Over in the States, Donald Trump, he of the comedy wig and golf course empire only lasted a couple of series before the American equivalent was pulled from the schedules. So Sir Alan has done well to make it to series five and I'm sure this series will still pull in the ratings. But I wonder whether it might be time for a new boss with a different attitude and a different job up for grabs to take the reins when series six begins. Someone like James Caan from Dragons' Den might bring a fresh approach, or possibly someone from a retail background could come at it from a different perspective.

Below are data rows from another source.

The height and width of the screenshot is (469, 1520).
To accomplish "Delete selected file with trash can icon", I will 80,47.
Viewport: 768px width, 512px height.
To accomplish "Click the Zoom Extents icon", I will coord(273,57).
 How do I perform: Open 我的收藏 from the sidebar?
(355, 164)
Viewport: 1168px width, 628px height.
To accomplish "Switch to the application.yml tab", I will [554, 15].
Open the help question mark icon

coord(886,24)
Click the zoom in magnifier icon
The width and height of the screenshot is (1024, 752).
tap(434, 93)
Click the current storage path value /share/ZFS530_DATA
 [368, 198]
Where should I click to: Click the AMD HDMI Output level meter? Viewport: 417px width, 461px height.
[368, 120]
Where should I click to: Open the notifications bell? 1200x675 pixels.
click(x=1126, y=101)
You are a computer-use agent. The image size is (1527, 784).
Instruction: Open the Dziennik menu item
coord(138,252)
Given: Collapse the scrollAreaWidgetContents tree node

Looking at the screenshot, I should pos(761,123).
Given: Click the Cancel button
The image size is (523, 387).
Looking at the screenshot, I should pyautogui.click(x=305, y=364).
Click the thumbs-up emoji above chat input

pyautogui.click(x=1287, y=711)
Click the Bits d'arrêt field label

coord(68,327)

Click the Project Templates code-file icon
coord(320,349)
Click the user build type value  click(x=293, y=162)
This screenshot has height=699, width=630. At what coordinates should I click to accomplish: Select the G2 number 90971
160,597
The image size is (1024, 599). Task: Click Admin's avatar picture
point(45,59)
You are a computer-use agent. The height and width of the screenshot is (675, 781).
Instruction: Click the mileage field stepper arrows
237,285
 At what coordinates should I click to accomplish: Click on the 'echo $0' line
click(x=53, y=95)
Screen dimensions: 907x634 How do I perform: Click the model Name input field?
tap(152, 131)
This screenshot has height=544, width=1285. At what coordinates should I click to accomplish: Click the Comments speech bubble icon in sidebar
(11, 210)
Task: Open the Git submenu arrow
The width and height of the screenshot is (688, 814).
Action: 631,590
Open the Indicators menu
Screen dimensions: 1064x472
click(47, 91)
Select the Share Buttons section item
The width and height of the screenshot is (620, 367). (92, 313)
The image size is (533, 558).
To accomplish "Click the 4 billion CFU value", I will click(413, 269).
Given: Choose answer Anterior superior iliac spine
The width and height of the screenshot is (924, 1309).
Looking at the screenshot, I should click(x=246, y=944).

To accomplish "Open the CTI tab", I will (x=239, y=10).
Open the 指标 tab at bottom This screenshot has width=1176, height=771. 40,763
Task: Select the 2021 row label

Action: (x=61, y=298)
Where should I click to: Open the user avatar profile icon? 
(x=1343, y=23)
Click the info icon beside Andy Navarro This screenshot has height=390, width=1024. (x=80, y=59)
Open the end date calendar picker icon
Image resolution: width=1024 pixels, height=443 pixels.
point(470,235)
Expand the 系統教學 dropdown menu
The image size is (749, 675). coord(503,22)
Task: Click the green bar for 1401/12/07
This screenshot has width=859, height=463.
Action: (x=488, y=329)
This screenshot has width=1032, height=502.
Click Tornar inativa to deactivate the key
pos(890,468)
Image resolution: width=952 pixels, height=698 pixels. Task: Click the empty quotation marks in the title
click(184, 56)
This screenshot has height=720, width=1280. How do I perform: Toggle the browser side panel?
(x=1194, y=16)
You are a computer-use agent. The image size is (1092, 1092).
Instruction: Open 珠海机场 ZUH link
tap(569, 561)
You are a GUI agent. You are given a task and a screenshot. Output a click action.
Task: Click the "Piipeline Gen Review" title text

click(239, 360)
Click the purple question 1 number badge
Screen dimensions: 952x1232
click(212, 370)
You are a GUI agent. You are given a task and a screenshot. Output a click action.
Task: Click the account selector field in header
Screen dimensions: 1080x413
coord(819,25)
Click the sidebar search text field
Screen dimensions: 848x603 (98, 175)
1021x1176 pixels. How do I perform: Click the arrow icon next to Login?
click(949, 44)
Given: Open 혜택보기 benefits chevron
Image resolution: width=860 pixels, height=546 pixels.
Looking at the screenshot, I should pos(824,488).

I suppose the other problem now with The Apprentice is that there will be some who will switch off due to the thought of some upstart getting a £100,000 a year job at a time when unemployment is rife and the economy is in meltdown will be seen as immoral. However, I don't think the moralists will make much difference to the ratings, especially as the escapism served up by The Apprentice will be a welcome remedy to some viewers current travails. That said, it has been noticeable how more people enter The Apprentice now to play the celebrity game and get themselves noticed rather than because they have a great desire to work for Sir Alan. It stands to reason really, in the long run you can earn more for appearing on Celebrity Love Island or for doing after dinner speeches and seminars on the business circuit than for trying to get people to rent Sir Alan's bedsits or selling ideas for country clubs to planning committees.

The new series will start a man light with one contender pulling out at the last minute. There will still be 15 contenders in the field though, with the usual motley crew of science teachers, travelling salesmen and in one case, a former footballer. The basic principles will remain the same though. Everyone will work as a team until the task is lost and then let the backstabbing begin in the board room as Sir Alan tells the losers "they are a bloody shambles". Oh, and a man will win the competition.